◆ Selected passage ◆
───
The principle of the proposed sensor is based on the kinematics of a 6 DOF parallel mechanism. When using a 6 DOF parallel mechanism as an actuator, inverse kinematics is used to produce the desired motion. On the other hand, when used as a sensor, it is required to solve forward kinematics to obtain six positions and orientations accurately. We solved the inverse kinematics of the parallel mechanism analytically and solved the forward kinematics using the numerical method. Then the result of the forward kinematics was verified by comparing it with the inverse kinematics. Additonally, the singularity must be removed to get one output from one input. We eliminated singularity by changing the direction of the revolute joint and verified it experimentally.
───
◆ Data entries ◆
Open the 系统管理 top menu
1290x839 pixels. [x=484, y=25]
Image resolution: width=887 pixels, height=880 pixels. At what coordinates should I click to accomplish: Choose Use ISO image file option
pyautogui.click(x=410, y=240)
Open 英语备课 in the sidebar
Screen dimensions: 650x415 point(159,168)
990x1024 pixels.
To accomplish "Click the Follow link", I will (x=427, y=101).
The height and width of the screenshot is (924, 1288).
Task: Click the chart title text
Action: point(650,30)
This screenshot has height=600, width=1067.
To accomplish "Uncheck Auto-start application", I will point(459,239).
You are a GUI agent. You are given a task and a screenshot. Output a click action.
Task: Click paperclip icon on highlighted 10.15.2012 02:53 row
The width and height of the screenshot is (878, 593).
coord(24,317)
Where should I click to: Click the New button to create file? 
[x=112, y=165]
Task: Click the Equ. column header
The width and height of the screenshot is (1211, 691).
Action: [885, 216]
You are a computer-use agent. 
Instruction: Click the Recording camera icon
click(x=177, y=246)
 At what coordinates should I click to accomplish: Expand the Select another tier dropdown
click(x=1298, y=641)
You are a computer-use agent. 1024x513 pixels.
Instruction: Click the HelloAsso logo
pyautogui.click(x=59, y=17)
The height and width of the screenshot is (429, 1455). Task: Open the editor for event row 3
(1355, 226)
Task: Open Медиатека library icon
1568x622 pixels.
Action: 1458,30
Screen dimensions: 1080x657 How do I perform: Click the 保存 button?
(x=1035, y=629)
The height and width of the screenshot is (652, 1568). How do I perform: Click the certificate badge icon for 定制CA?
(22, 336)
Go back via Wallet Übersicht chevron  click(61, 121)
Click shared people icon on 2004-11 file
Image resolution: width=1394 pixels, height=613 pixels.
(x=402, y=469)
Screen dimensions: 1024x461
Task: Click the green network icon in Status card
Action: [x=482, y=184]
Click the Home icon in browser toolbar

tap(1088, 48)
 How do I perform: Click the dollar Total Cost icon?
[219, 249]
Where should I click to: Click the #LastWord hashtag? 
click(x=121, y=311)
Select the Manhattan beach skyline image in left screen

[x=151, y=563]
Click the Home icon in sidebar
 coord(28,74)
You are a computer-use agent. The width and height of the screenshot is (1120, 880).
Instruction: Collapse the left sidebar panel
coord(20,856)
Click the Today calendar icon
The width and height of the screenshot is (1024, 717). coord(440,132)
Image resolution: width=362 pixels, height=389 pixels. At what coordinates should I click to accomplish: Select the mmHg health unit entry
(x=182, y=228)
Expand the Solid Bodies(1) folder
───
◆ Requirements ◆
Reproduce the full passage above on the 6 DOF parallel-mechanism sensor, word for word.

◆ Output of the task ◆
The principle of the proposed sensor is based on the kinematics of a 6 DOF parallel mechanism. When using a 6 DOF parallel mechanism as an actuator, inverse kinematics is used to produce the desired motion. On the other hand, when used as a sensor, it is required to solve forward kinematics to obtain six positions and orientations accurately. We solved the inverse kinematics of the parallel mechanism analytically and solved the forward kinematics using the numerical method. Then the result of the forward kinematics was verified by comparing it with the inverse kinematics. Additonally, the singularity must be removed to get one output from one input. We eliminated singularity by changing the direction of the revolute joint and verified it experimentally.